セメント協会の広報誌「セメント・コンクリート」6月号に、元宇部三菱セメント社長で三菱マテリアル顧問の森榮(もり・さかえ、1966年法卒)さんが登場。長崎県にある「軍艦島」との三度の出会いを語っている。
「軍艦島」は、長崎港から南西およそ19kmの洋上に浮かぶ周囲1.2kmの小さな島。正式名称は、長崎県西彼杵郡高島町端島であるが、夕暮れにかすむ頃はるか洋上から眺めると、その島影があたかも軍艦「土佐」に似て見えることから、いつしか「軍艦島」と呼ばれるようになった。

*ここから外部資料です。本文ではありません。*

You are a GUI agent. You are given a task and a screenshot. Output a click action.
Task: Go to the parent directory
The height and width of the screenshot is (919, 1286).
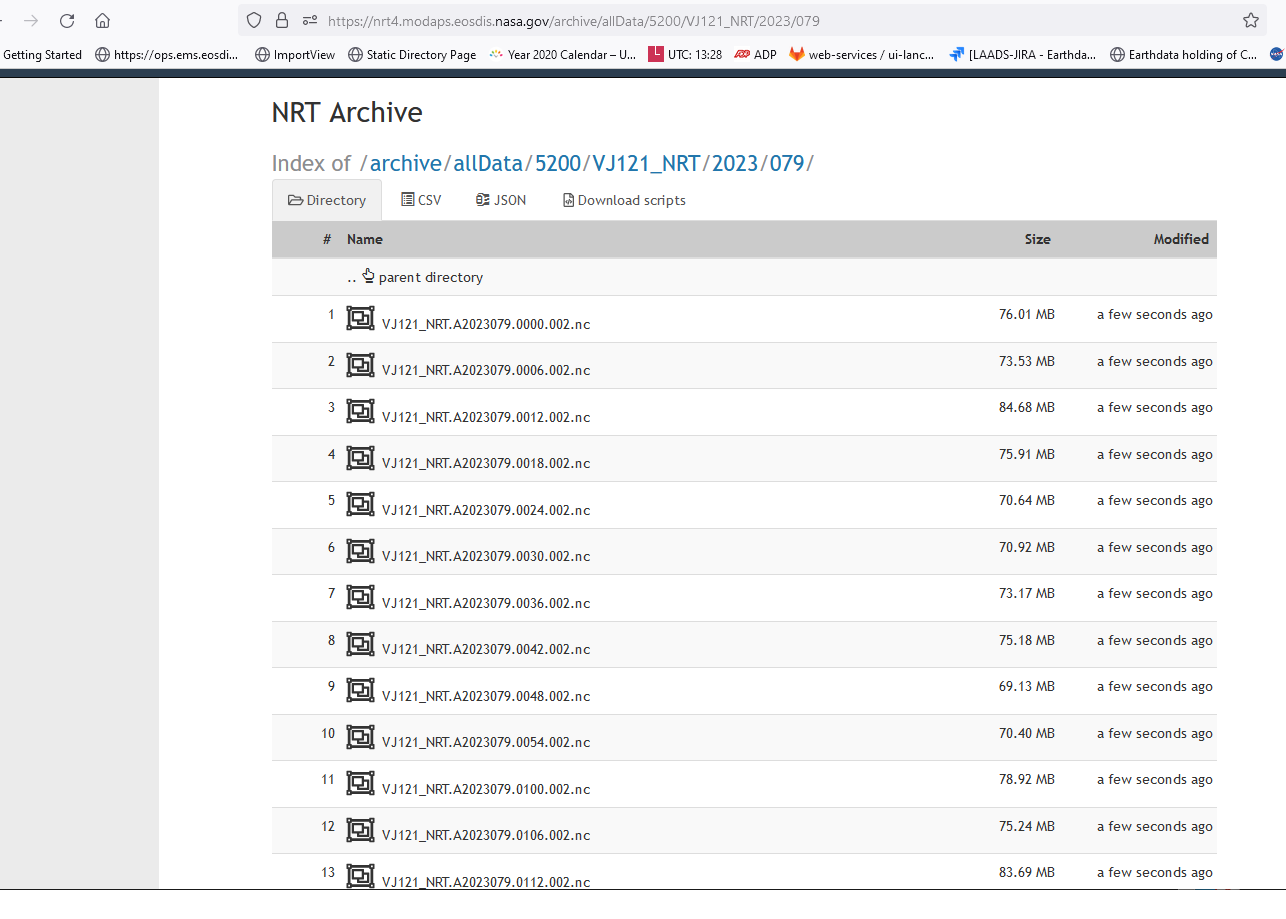[430, 277]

この島は、三菱が明治時代から閉山まで80余年もの間、最高級原料炭を採掘してきた場所である。この島には、大正5年に日本初の鉄筋コンクリートで建設された高層アパート群が林立していて、全盛期には、5200人もの炭鉱マンとその家族が生活し、世界一人口密度の高い島としても有名であった。
1962年(昭和37年)年11月、森さんは東京水産大学の練習船「神鷹丸」に乗船して、3週間に及ぶ東シナ海漁業実習の帰路、長崎港に向かっていた。長崎港にあと1時間程で到着するという時に「軍艦島」の東側を航行、洋上から初めて見た高層アパート群が林立するその「偉容」に圧倒されたという。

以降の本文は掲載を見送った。